What to track before the COINS Act moves
With the bill in committee and a vote expected late 2026 to early 2027, the next year decides how hard the biotech world splits. Here is what each reader should watch.
- Investors in life-science partnerships
Read the US Treasury’s outbound investment program fact sheet at home.treasury.gov to see how expanded screening would touch deals with Chinese firms. Any position built on licensing Chinese assets faces new federal review risk over the next one to two years.
- Pharma supply-chain and sourcing teams
Track annual reports from Samsung Biologics and Celltrion to gauge how fast Western manufacturing is being re-sited to South Korea. That migration will shape both your supply security and the bottleneck risk for biologic medicines.
- Healthcare policy and payer analysts
Model the price effect of duplicated trials now, not in five years.
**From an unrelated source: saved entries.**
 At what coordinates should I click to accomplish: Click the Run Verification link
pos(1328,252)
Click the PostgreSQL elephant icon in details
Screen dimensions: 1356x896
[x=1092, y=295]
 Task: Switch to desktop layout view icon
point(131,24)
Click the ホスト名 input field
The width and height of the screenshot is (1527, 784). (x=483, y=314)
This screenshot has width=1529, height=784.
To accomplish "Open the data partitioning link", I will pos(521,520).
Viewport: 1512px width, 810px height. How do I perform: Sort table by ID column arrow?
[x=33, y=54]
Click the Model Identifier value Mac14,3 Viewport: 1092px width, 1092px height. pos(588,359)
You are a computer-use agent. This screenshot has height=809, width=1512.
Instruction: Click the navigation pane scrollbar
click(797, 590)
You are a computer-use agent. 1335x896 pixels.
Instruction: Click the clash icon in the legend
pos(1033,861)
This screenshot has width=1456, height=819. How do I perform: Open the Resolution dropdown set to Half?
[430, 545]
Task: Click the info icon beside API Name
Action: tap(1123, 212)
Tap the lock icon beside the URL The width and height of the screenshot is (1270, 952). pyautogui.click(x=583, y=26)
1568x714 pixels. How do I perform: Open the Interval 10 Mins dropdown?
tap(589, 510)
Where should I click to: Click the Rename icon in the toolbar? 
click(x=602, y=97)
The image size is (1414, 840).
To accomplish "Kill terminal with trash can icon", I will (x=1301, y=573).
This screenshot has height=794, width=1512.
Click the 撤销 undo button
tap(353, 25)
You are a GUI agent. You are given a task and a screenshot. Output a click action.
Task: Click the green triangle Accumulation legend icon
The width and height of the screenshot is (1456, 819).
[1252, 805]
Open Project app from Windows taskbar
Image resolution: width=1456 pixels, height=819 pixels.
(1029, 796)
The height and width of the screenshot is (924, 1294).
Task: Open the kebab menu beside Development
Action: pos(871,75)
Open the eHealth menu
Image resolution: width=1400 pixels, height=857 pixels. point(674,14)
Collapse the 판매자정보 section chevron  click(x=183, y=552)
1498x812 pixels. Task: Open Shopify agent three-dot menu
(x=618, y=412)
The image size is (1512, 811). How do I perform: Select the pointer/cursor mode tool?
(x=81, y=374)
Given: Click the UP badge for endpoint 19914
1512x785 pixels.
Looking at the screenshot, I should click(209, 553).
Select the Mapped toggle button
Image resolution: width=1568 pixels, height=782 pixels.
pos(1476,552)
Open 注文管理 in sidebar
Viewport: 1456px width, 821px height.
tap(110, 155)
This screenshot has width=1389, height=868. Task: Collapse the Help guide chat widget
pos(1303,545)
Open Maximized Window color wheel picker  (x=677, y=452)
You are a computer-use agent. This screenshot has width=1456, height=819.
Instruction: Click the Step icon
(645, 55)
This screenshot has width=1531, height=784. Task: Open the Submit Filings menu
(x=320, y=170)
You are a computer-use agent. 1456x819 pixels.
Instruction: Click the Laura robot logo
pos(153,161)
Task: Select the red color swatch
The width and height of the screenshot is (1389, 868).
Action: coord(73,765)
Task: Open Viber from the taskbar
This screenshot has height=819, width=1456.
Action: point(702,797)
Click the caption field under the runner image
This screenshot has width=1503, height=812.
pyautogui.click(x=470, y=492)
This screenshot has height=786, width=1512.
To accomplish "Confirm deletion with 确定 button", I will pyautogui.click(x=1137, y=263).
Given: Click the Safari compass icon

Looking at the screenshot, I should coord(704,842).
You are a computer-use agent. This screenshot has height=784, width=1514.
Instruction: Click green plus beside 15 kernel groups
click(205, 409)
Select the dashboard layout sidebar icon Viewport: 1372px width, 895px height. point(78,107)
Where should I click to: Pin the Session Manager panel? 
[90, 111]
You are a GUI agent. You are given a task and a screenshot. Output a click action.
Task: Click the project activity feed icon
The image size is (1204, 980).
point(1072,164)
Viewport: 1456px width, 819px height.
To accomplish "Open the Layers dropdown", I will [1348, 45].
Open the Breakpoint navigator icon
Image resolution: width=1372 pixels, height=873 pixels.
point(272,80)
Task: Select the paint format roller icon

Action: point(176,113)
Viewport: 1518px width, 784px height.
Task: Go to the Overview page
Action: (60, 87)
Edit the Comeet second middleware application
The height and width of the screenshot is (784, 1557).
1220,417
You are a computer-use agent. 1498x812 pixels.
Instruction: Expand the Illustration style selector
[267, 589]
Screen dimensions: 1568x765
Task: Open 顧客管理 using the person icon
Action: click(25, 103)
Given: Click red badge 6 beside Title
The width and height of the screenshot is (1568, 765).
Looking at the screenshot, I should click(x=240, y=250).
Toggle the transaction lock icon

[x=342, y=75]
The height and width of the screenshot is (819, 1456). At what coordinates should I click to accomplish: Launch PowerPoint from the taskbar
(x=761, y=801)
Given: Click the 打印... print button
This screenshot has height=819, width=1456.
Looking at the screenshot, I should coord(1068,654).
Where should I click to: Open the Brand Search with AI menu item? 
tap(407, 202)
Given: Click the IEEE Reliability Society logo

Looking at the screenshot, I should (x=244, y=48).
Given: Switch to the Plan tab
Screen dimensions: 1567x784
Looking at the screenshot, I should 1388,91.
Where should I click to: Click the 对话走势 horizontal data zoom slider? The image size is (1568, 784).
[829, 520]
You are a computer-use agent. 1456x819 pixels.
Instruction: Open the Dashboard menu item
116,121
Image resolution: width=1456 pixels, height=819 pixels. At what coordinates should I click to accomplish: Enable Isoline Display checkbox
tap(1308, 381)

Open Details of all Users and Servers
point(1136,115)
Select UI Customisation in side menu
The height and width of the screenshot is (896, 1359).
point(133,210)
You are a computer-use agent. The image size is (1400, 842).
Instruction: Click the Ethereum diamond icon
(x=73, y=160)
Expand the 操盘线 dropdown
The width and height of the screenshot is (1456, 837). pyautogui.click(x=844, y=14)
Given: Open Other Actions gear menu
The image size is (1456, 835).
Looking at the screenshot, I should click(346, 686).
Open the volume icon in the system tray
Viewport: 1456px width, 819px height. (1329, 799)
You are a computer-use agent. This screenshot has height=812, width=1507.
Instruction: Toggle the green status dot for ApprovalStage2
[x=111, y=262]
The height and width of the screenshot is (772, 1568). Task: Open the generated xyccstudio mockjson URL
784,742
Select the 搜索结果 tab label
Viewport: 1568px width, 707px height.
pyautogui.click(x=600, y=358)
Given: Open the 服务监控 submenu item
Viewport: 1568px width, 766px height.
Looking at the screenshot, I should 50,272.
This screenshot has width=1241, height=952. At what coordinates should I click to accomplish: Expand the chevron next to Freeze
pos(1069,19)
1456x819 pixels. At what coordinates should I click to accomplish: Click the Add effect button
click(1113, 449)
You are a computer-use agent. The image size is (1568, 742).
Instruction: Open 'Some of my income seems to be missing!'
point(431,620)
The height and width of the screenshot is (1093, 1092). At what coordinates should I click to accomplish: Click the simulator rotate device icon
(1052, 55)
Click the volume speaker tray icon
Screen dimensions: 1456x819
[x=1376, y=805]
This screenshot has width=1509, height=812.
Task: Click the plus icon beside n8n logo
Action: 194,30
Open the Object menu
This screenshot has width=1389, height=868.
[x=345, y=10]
Watch China’s next Bioeconomy plan, expected around 2027: a self-reliance pivot signals deeper fragmentation and steeper launch prices ahead.
Explainer
- COINS Act
- The Countering Overseas Investment in Non-Allied Technology and Security Act, a US bill introduced June 21, 2026. It would create a mandatory notification and possible prohibition regime for US outbound investment into countries of concern, covering biotech, AI and quantum. It builds on the August 2023 executive order that set up the Treasury-led outbound investment program.
- CAR-T
- A cell therapy that re-engineers a patient’s own immune T-cells to attack cancer. It is among the most complex and costly modern treatments, requiring specialised manufacturing close to the patient. China has approved several CAR-T therapies under expedited pathways since 2021, helping it build one of the world’s largest cell-therapy trial cohorts.
- Entity List
- A US Commerce Department register of foreign companies and bodies subject to export restrictions. Being added means American firms need licences, usually denied, to ship controlled goods to the listed party. The January 2025 biotech controls used this regime to cut specific Chinese entities off from advanced sequencing and cell-analysis equipment.